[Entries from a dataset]
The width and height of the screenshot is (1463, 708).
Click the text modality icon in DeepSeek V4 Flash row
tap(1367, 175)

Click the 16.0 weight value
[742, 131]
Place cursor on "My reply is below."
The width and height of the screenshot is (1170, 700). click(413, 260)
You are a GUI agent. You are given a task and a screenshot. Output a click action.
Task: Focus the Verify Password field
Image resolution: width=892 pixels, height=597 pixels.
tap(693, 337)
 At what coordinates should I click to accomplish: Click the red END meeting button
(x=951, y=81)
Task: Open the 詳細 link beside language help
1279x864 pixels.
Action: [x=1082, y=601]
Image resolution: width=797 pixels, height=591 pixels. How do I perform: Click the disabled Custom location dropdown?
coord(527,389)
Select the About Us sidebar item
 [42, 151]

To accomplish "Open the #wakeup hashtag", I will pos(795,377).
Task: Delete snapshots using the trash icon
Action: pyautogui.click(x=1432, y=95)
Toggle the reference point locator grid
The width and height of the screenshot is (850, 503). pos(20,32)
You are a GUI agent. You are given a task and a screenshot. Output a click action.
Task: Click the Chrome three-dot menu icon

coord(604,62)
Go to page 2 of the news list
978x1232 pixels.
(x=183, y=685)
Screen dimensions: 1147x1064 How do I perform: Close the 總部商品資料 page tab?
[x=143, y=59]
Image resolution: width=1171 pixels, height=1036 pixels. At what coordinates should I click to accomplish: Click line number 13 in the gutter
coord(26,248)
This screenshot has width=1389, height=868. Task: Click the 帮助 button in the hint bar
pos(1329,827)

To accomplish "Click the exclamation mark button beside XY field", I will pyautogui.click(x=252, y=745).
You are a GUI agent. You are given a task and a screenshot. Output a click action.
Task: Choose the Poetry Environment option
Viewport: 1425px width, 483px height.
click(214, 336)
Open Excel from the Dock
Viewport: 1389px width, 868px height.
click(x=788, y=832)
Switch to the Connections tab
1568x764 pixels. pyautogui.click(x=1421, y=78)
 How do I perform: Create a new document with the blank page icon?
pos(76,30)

| What this task involves |
Write out the rows above again, switching every "GUI agent" to "interface assistant" and leaving everything else the same.

| Solution for this exercise |
The width and height of the screenshot is (1463, 708).
Click the text modality icon in DeepSeek V4 Flash row
tap(1367, 175)

Click the 16.0 weight value
[742, 131]
Place cursor on "My reply is below."
The width and height of the screenshot is (1170, 700). click(413, 260)
You are a interface assistant. You are given a task and a screenshot. Output a click action.
Task: Focus the Verify Password field
Image resolution: width=892 pixels, height=597 pixels.
tap(693, 337)
 At what coordinates should I click to accomplish: Click the red END meeting button
(x=951, y=81)
Task: Open the 詳細 link beside language help
1279x864 pixels.
Action: [x=1082, y=601]
Image resolution: width=797 pixels, height=591 pixels. How do I perform: Click the disabled Custom location dropdown?
coord(527,389)
Select the About Us sidebar item
 [42, 151]

To accomplish "Open the #wakeup hashtag", I will pos(795,377).
Task: Delete snapshots using the trash icon
Action: pyautogui.click(x=1432, y=95)
Toggle the reference point locator grid
The width and height of the screenshot is (850, 503). pos(20,32)
You are a interface assistant. You are given a task and a screenshot. Output a click action.
Task: Click the Chrome three-dot menu icon

coord(604,62)
Go to page 2 of the news list
978x1232 pixels.
(x=183, y=685)
Screen dimensions: 1147x1064 How do I perform: Close the 總部商品資料 page tab?
[x=143, y=59]
Image resolution: width=1171 pixels, height=1036 pixels. At what coordinates should I click to accomplish: Click line number 13 in the gutter
coord(26,248)
This screenshot has width=1389, height=868. Task: Click the 帮助 button in the hint bar
pos(1329,827)

To accomplish "Click the exclamation mark button beside XY field", I will pyautogui.click(x=252, y=745).
You are a interface assistant. You are given a task and a screenshot. Output a click action.
Task: Choose the Poetry Environment option
Viewport: 1425px width, 483px height.
click(214, 336)
Open Excel from the Dock
Viewport: 1389px width, 868px height.
click(x=788, y=832)
Switch to the Connections tab
1568x764 pixels. pyautogui.click(x=1421, y=78)
 How do I perform: Create a new document with the blank page icon?
pos(76,30)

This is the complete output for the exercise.